### ACTION ITEM
Copy every line from the one that holds "Task: Click the gray" to the end of the records below, exactly and with nothing else, but without any pictures.

### GIVEN DATA
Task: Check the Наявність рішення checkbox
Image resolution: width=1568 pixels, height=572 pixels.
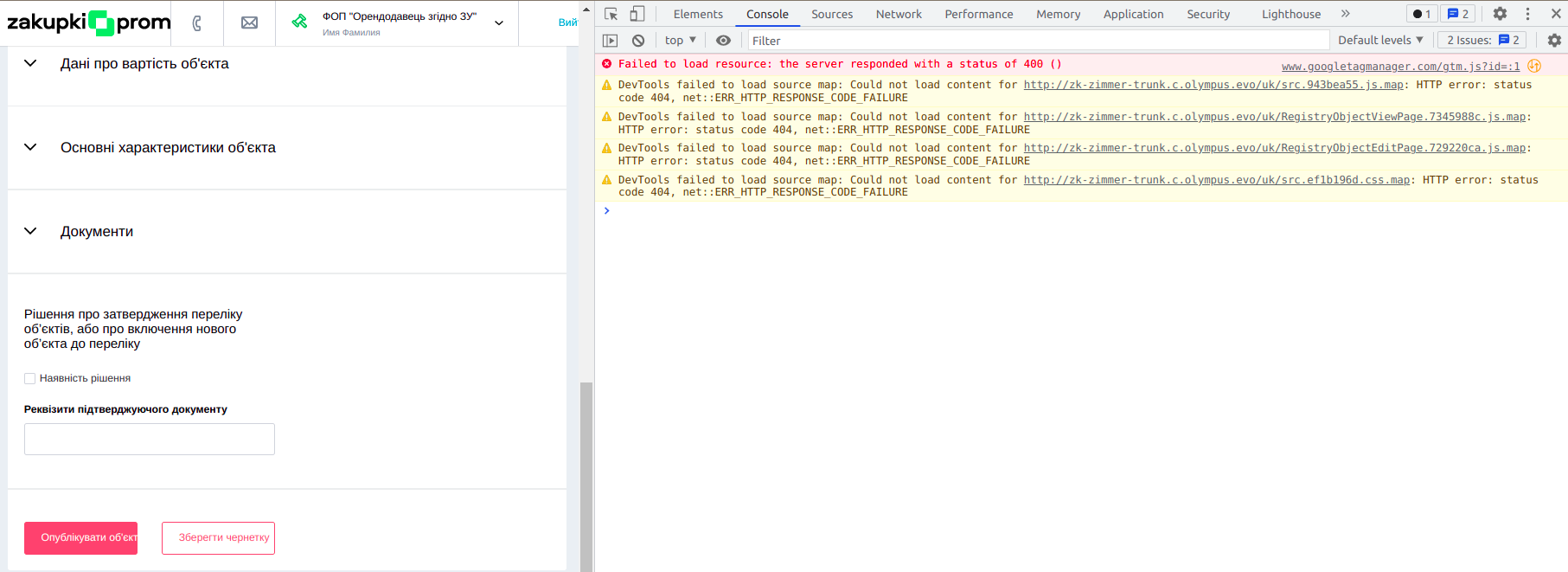Action: click(x=30, y=378)
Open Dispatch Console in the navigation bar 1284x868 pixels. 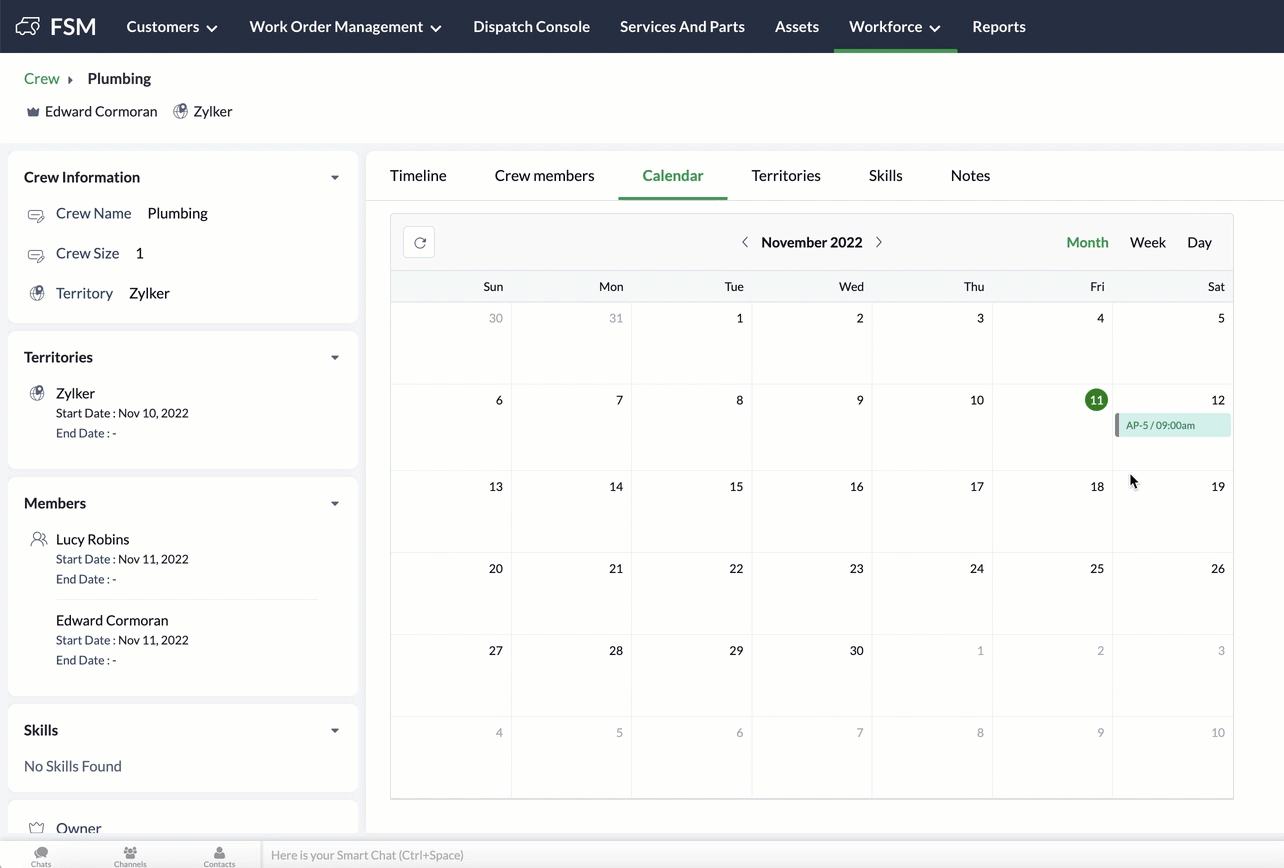(531, 27)
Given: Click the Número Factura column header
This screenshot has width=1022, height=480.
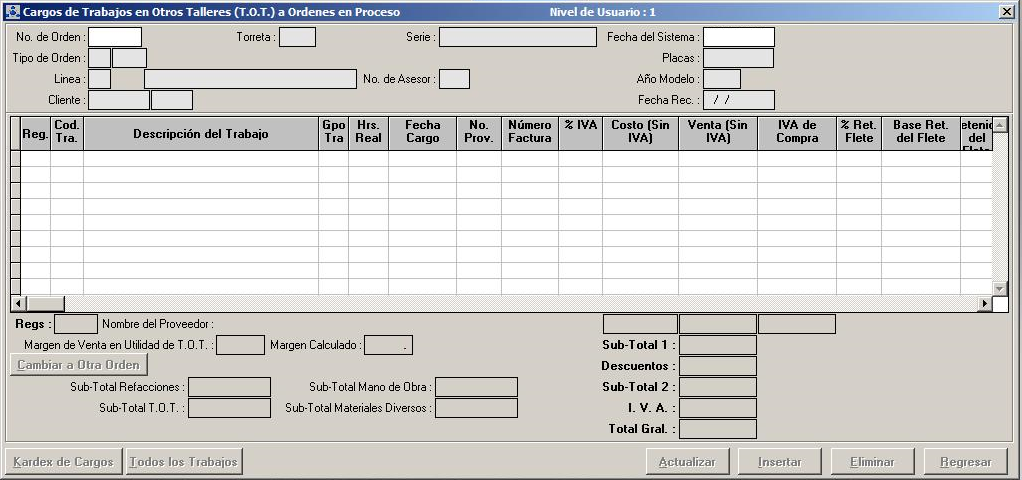Looking at the screenshot, I should [529, 134].
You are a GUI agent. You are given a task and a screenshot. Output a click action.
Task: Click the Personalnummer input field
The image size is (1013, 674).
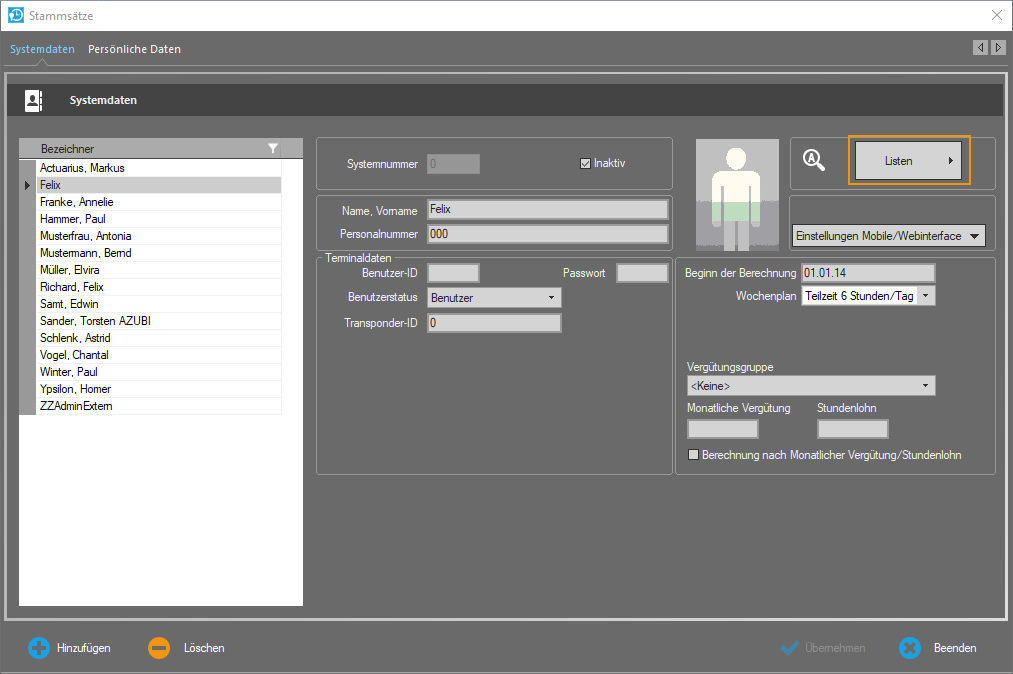point(546,234)
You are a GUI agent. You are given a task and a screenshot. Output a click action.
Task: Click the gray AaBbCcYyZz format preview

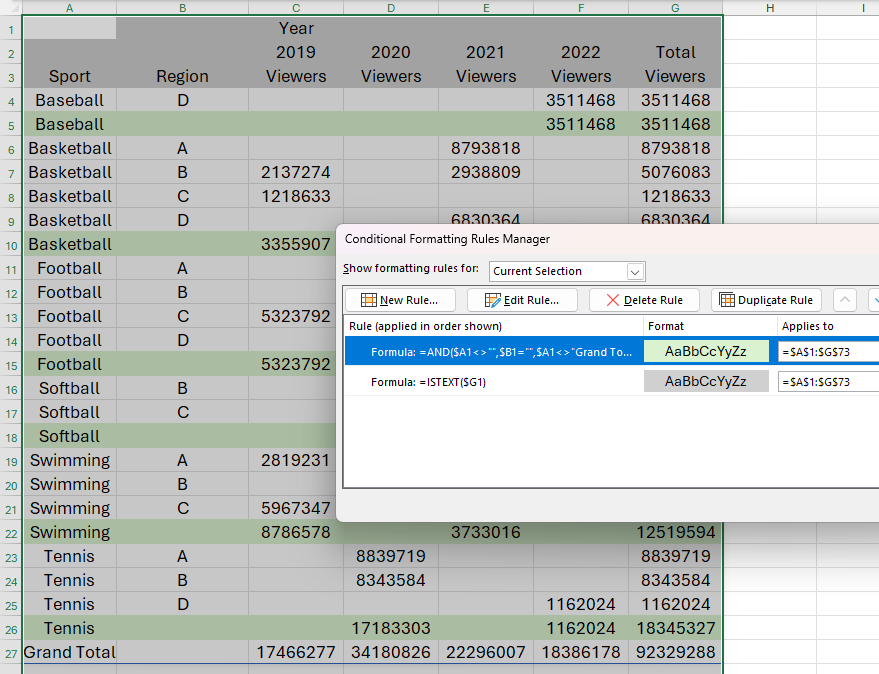pyautogui.click(x=706, y=380)
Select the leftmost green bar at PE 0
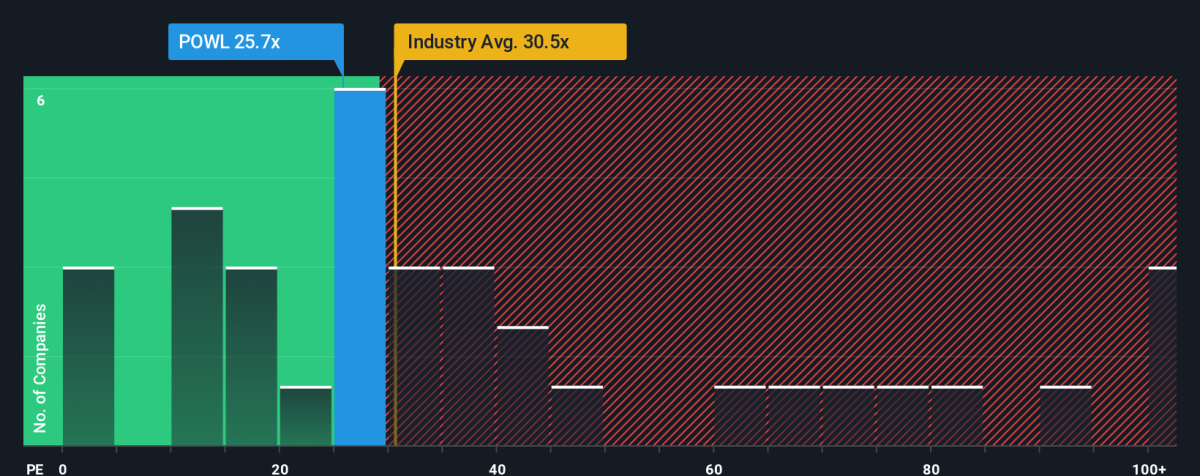This screenshot has width=1200, height=476. coord(88,356)
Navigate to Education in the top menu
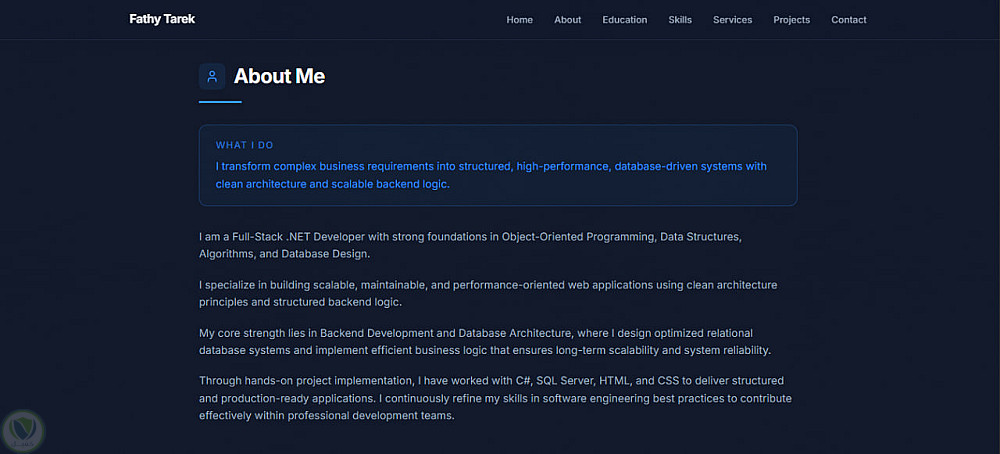Viewport: 1000px width, 454px height. point(624,20)
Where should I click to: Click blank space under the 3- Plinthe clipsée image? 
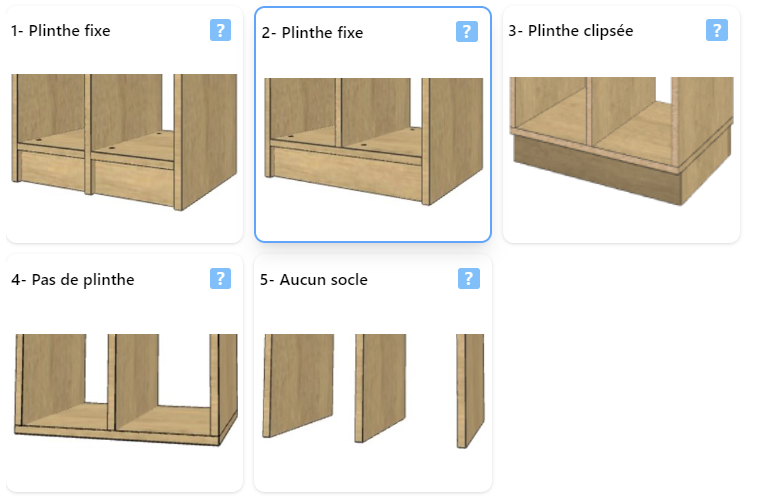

### RESPONSE AREA
Task: Click the gray AaBbCcYyZz format preview

pyautogui.click(x=706, y=380)
Select the leftmost green bar at PE 0
This screenshot has width=1200, height=476. coord(88,356)
Navigate to Education in the top menu
Viewport: 1000px width, 454px height. point(624,20)
Where should I click to: Click blank space under the 3- Plinthe clipsée image? 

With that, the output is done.